▶ _Description of the task_
Skip the pictures. Output only the lines below starting at the line with "Click first data point on red error line" and ending at the line with "Where should I", both ends included, exactly as they are.

▶ _Provided records_
§

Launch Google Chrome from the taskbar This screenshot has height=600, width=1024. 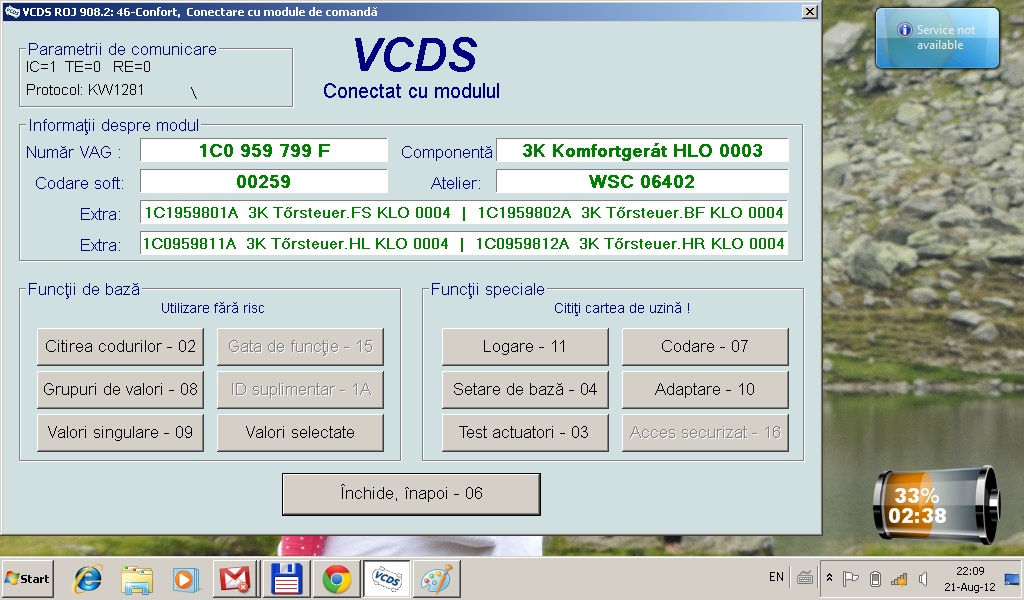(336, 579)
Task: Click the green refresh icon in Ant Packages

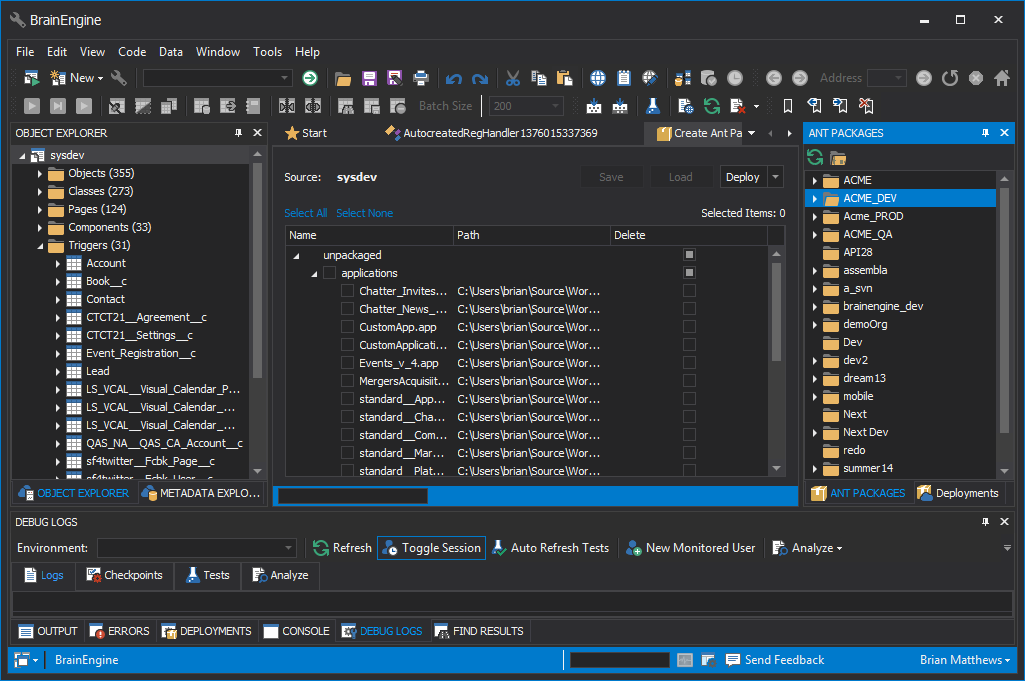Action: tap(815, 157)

§

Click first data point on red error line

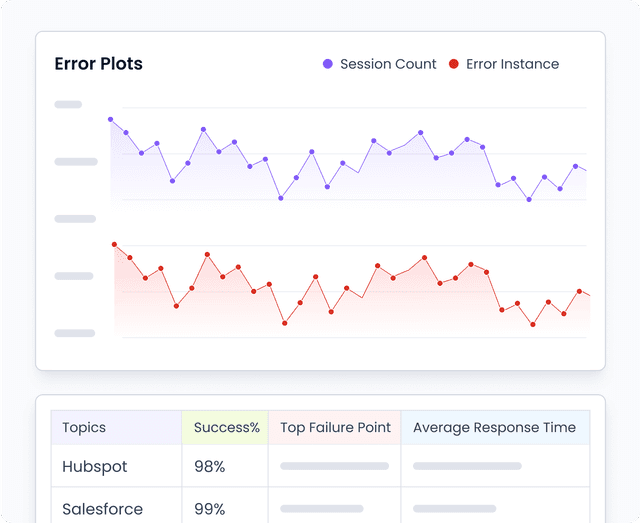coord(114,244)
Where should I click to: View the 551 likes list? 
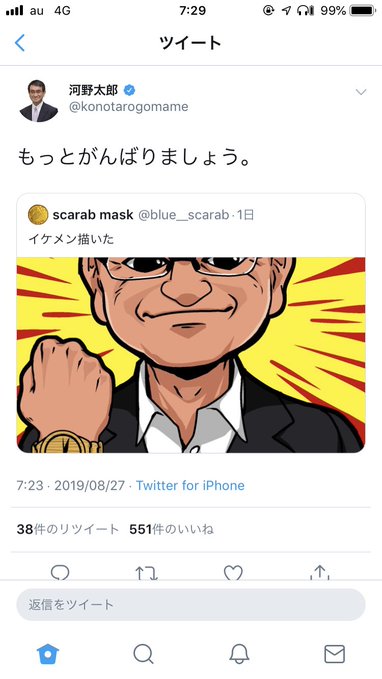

§

▶ _Written response_
Click first data point on red error line

coord(114,244)
Where should I click to: View the 551 likes list? 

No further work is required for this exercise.